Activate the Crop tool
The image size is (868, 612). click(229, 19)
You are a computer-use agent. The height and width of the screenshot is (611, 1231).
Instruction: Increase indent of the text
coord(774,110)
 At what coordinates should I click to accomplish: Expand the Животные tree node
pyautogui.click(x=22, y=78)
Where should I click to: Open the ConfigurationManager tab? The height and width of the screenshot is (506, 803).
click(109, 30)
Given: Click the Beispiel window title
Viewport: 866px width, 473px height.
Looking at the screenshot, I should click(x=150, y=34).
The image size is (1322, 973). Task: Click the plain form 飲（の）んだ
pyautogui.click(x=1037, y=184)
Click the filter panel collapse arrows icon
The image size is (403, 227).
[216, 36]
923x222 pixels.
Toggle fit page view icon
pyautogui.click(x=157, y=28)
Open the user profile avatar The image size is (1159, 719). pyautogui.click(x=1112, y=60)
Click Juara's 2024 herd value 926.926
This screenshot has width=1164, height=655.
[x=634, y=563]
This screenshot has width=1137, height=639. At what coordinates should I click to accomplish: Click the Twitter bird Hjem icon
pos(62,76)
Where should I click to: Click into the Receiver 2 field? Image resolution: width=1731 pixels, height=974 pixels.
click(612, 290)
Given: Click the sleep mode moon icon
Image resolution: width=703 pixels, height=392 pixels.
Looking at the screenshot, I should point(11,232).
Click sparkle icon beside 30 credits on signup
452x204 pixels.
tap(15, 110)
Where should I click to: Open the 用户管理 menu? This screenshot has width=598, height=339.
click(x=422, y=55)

---+---

> **What needs to be done**
Set down, exactly as they stand above, the lines starting with the line with "Instruction: Increase indent of the text" and going on through the line with "Given: Click the sleep mode moon icon", and no others.

> **Answer to this problem**
Instruction: Increase indent of the text
coord(774,110)
 At what coordinates should I click to accomplish: Expand the Животные tree node
pyautogui.click(x=22, y=78)
Where should I click to: Open the ConfigurationManager tab? The height and width of the screenshot is (506, 803).
click(109, 30)
Given: Click the Beispiel window title
Viewport: 866px width, 473px height.
Looking at the screenshot, I should click(x=150, y=34).
The image size is (1322, 973). Task: Click the plain form 飲（の）んだ
pyautogui.click(x=1037, y=184)
Click the filter panel collapse arrows icon
The image size is (403, 227).
[216, 36]
923x222 pixels.
Toggle fit page view icon
pyautogui.click(x=157, y=28)
Open the user profile avatar The image size is (1159, 719). pyautogui.click(x=1112, y=60)
Click Juara's 2024 herd value 926.926
This screenshot has width=1164, height=655.
[x=634, y=563]
This screenshot has width=1137, height=639. At what coordinates should I click to accomplish: Click the Twitter bird Hjem icon
pos(62,76)
Where should I click to: Click into the Receiver 2 field? Image resolution: width=1731 pixels, height=974 pixels.
click(612, 290)
Given: Click the sleep mode moon icon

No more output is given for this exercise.